Entering the world of the very small

To set up their experiment, the scientists hollowed out microchannels in fused silica glass. These channels contained either one or two flexible cylindrical posts attached to one side of the channel, which represented cilia.

A photograph of a glass microchannel.  One of the side walls has been removed to expose a slender glass microcylinder in the center of the channel. 1-yen coin included for scale.

The scientists then used syringe pumps to propel a viscoelastic solution through the glass microchannels at a precisely controlled speed. The experimental fluid contained wormlike micelles (also called living polymers), which are micron-sized flexible structures that mimic the movement of biological molecules present in human body fluids.

The researchers took a series of measurements, using three separate high-powered microscopes with different optical techniques to capture the behavior and properties of the fluid as it interacted with the posts.

First, the scientists used a method called micro-particle image velocimetry to record the velocity of the fluid as it flowed around the posts. They observed that the fluid preferentially moved around one side of the posts, leaving virtually stationary fluid on the other side. At certain flow speeds, however, the fluid on the stationary side began flowing in a jerky motion.

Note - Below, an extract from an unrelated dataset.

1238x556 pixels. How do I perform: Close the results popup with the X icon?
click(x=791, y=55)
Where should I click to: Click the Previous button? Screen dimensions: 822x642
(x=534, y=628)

As fluid moved, the post began oscillating. “An important aspect of the study was our ability to carefully track the resulting oscillations of the posts as a function of time using high-speed video microscopy”, said Dr. Simon Haward, the group leader of the unit.

Using a method called high-speed polarized light microscopy they were also able to trace the regions around the cylindrical posts where the worm-like micelles stretched elastically, and to correlate the amount of stretching with the position of the posts.

High-speed video microscopy of the tips of the posts, illustrating their highly-synchronized motions.  The raw microscope video is shown in the top plot with the starting and tracked positions of the posts overlaid on the video.  The bottom left and right plots show how the posts’ X and Y positions, respectively, vary with time.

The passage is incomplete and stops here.